Realizando un inmenso esfuerzo, respondí con calma:
—Sí, Ardatha. ¿Cómo has conseguido mi número? No figura en el listín telefónico.
—A estas alturas deberías saber —cómo adoraba su singular acento— que los números privados no tienen secretos para aquellos a quienes pertenezco.
Tuvo unos instantes de una indecisión casi tímida.
—Detesto oírte decir esto, Ardatha. Me siento sumamente infeliz con respecto a tu situación. ¡Gracias a Dios que me has llamado! ¿Por qué lo has hecho?
—Porque tenía que hacerlo.
—¿Qué quieres decir?
—No puedo extenderme mucho desde donde te llamo. Tengo que verte esta misma noche. ¡Es urgente!
Continué esforzándome por controlar mi voz, por obligar a mi desbocado corazón a comportarse con normalidad.
—Está bien, Ardatha, ya debes saber que deseo verte con toda mi alma, pero…
—Pero ¿qué?
—Esta noche no puedo salir.
—No te pido que salgas, yo vendré a verte.
—¡Querida mía, es estupendo! Pero cada vez que te arriesgas por mí…

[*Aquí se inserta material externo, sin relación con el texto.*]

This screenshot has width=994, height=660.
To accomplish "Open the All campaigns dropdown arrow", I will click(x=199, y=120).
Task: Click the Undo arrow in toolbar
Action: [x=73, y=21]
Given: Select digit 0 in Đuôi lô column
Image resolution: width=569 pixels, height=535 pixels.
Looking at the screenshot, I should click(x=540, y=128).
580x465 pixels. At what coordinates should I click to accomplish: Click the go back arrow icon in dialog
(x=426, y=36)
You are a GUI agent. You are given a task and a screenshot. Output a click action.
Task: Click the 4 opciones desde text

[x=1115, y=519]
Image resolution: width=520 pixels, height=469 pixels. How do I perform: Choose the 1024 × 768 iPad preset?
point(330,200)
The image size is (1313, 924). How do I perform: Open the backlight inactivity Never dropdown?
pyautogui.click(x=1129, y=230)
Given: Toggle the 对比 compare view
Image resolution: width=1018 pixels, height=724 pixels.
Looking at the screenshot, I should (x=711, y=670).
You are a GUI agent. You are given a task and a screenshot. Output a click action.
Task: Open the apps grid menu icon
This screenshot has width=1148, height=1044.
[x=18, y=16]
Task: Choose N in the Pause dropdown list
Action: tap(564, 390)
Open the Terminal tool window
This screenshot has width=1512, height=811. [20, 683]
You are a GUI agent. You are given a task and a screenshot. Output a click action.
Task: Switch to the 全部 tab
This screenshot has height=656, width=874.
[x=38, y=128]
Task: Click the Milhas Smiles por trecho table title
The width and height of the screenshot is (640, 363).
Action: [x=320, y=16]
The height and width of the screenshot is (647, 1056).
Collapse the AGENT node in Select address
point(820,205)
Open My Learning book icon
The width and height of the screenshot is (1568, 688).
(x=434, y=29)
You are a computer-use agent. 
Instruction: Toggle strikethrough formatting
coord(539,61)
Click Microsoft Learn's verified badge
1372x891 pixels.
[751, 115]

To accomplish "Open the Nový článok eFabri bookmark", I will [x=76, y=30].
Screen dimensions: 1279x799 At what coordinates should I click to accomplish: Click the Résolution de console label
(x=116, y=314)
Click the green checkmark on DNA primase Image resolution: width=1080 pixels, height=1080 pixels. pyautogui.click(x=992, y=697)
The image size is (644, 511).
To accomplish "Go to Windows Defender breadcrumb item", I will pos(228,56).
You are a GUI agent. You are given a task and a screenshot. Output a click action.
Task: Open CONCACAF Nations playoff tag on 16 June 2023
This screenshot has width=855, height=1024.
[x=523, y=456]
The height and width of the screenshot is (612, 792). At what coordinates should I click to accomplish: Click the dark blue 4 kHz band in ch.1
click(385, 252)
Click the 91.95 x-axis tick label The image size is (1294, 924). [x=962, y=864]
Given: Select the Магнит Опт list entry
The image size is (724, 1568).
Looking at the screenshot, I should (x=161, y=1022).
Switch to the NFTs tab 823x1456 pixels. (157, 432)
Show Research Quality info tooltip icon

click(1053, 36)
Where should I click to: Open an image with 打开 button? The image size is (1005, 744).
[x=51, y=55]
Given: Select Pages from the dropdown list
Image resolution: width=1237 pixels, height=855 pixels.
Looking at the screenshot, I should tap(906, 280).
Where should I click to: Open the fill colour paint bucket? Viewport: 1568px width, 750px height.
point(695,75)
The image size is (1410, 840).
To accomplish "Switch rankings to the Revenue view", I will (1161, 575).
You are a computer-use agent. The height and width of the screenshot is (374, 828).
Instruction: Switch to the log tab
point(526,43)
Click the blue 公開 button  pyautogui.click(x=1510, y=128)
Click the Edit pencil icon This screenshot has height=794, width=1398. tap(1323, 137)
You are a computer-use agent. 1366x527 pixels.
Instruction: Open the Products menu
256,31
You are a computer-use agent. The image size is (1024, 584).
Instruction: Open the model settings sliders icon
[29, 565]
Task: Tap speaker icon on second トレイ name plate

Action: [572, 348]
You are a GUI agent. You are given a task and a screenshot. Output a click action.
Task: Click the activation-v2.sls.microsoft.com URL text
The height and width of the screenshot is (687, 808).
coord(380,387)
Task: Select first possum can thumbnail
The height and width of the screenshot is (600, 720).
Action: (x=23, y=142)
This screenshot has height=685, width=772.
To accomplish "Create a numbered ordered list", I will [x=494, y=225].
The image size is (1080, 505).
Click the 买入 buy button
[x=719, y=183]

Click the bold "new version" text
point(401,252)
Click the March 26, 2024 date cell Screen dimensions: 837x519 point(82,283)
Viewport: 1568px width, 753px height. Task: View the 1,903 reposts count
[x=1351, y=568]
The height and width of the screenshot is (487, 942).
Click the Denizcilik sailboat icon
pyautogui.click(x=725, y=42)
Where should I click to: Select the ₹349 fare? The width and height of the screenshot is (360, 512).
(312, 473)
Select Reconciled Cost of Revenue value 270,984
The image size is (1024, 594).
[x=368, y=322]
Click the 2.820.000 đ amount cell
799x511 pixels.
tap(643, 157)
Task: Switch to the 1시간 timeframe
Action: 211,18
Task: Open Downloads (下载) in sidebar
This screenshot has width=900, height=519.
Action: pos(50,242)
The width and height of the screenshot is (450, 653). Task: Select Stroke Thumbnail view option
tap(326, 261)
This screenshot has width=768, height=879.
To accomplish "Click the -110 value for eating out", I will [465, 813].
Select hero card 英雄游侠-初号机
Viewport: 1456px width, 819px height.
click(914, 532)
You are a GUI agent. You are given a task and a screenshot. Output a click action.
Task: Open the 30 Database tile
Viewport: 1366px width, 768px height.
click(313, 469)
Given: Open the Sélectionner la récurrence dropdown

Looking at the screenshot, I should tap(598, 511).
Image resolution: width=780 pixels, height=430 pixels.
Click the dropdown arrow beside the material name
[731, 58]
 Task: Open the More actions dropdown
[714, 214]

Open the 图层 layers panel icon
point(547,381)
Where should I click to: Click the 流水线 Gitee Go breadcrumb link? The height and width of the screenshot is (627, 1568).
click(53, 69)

—¡Tengo que correr este riesgo, o Nayland Smith y tú dejaréis de existir!
—¿Cuándo llegarás?
—Dentro de cinco minutos. Pero escúchame. Conozco la casa donde vives. ¡No podrías creer lo bien que la conozco! Deja descorrido el pasador de la puerta de la calle para que no tenga que esperar fuera. Subiré y llamaré al timbre de tu puerta. Por favor, no mires por la ventana ni hagas nada que indique que estás esperando la llegada de alguien. ¿Me lo prometes?
—Desde luego.
Y luego, el silencio.
Colgué el auricular totalmente aturdido. Después de todo, Ardatha era sincera. Nayland Smith era más sabio que yo, porque en los momentos de desesperación, cuando yo la había tildado de Dalila, él siempre la había defendido. Entonces, a mi mente acudió un razonamiento lógico que disipó la exultante felicidad que me invadía…
Aquella misteriosa cartera, que por lo visto era tan valiosa que Smith había temido incluso llevarla consigo en el coche de la brigada especial, estaba en mi apartamento… y el Si-Fan lo sabía. ¡Ardatha venía para llevársela!
Con la mano en la puerta, me detuve y me estremecí, indeciso y sin saber qué hacer. ¿Acaso mis instintos me traicionaban? No recordaba haberme dejado impresionar nunca por algo que no valiera la pena. Si el corazón de Ardatha no era valeroso y espléndido, sino vacío y sin consistencia, me dije, entonces mis años de experiencia habían sido inútiles.
En cualquier caso, ésta sería la prueba de fuego, porque si Ardatha tenía un propósito escondido, lo averiguaría, y, por doloroso que fuera, significaría el final de nuestra relación. Por lo demás, no tenía nada que temer, a menos que me redujeran a la fuerza y registraran el piso. No podía dar ninguna información, ni siquiera bajo tortura, porque no sabía dónde había escondido la cartera Nayland Smith.
Bajé la escalera. Las luces de la pequeña galería acristalada que conducía a la entrada estaban encendidas. Abrí la puerta y dejé el pasador descorrido para que se pudiera entrar desde fuera sólo empujándola. A continuación, en ese estado anímico que cualquier hombre en mis circunstancias experimentaría, volví a mi apartamento.
La espera, aunque breve, me pareció interminable…
El timbre de mi puerta sonó. Recorrí, desde el estudio, el corto pasillo hasta la entrada. Imaginaba frases con las que dar la bienvenida a Ardatha intentando controlar mis impulsos amorosos, pero sin parecer demasiado frío.
¡Abrí la puerta… y allí, en el rellano, vistiendo una capa y un sombrero negro de ala flexible, estaba el doctor Fu-Manchú!